How many of us have been patronised by senior corporate figures assuming we are harmless do-gooders who need the benefit of their methods, but haven't any idea what we actually do? Sadly, too, there is a roll-call of senior recruits from the commercial and public sectors who have been unable to cope with charity culture, making the uncommon individuals who do thrive a cause for celebration.

Founders shape the culture of charities. Sue Ryder and Leonard Cheshire were active in the day-to-day running of the charities they founded until late in their lives. Their powerful Christian mission, fierce sense of destiny and mutual competition, as well as their unique personalities, shaped conduct and culture until long after they disengaged. The culture of St Christopher's Hospice was purposefully formed by Cicely Saunders, and it has reverberated throughout the hospice movement, now comprising almost 200 independent organisations.
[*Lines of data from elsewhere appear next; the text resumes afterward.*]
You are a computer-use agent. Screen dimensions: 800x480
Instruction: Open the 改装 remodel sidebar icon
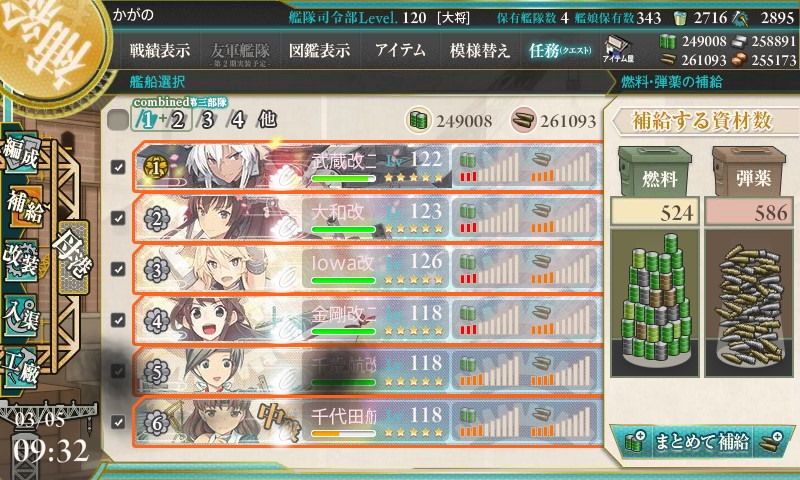(x=20, y=260)
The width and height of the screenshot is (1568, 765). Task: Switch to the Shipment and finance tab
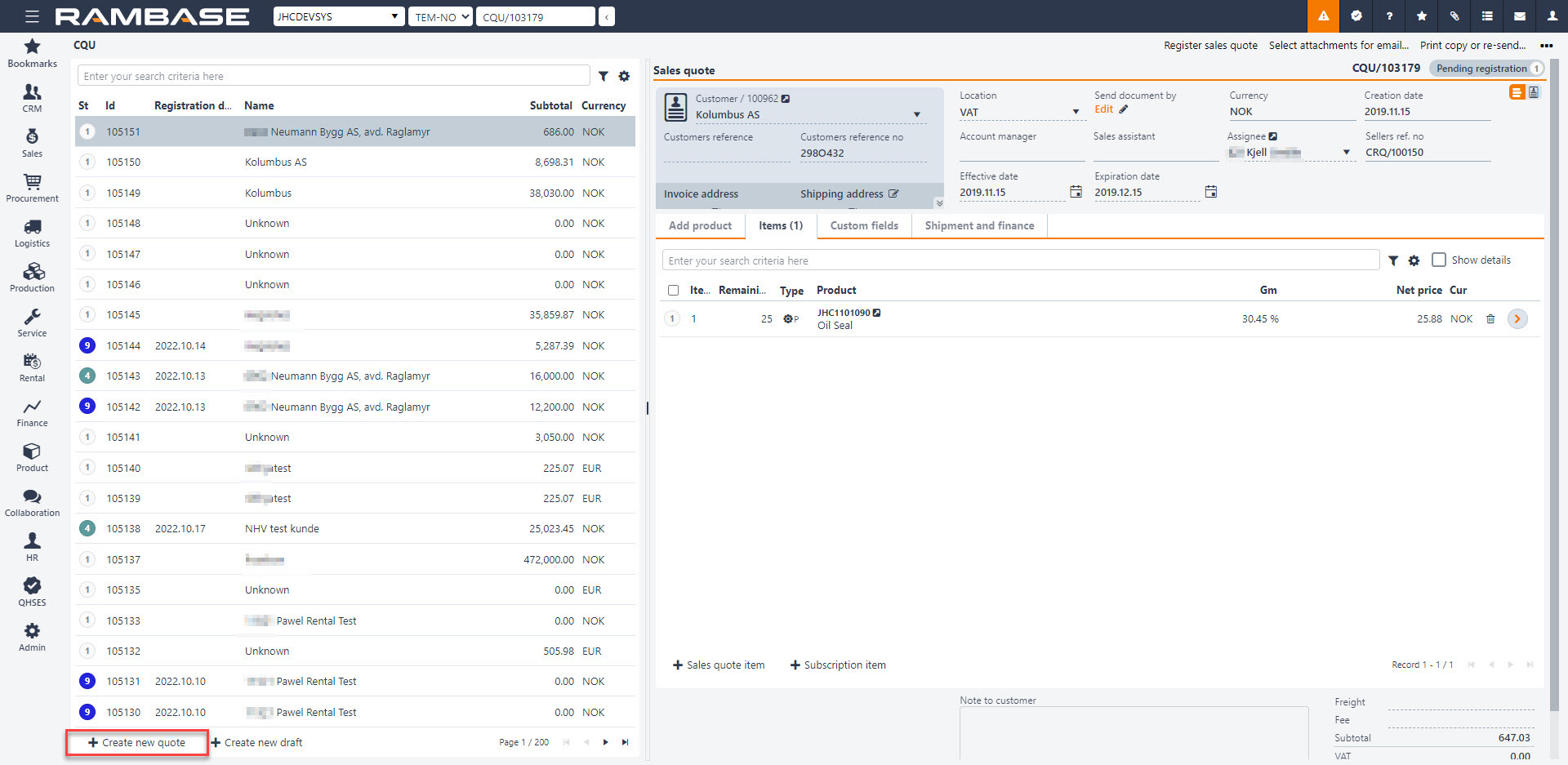coord(979,226)
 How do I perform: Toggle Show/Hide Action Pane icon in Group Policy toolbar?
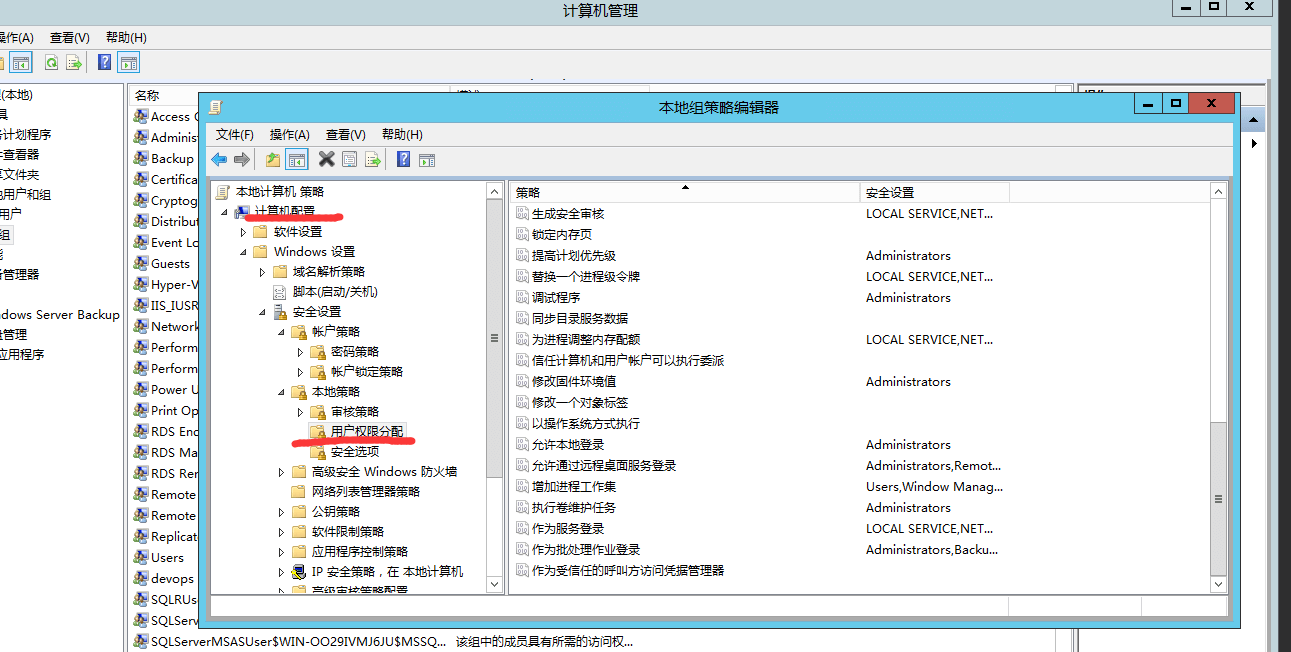tap(427, 160)
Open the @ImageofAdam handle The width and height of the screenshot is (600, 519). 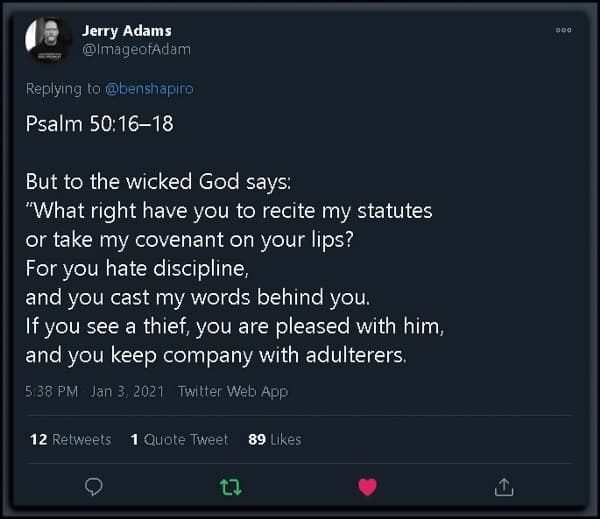coord(136,50)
But there are also living founders whose grip is so tight they are throttling their charities.

Do chief executives shape the culture of charities? I hope so. About 20 years ago I coined the term 'ruthless compassion'. It means single-minded concern for the beneficiaries of the charity, but it also means care for the volunteers and staff, without whom we can serve neither our people nor our cause. Many former colleagues have taken the idea with them to new places. One former manager said of me: "He'll never tell you what to do until he's made you work it out for yourself." A lot of others have carried that idea with them too.

What is culture anyway? The definition I like is: "Culture? It's the way we do things round here."

- Peter Cardy is chief executive of Macmillan Cancer Support.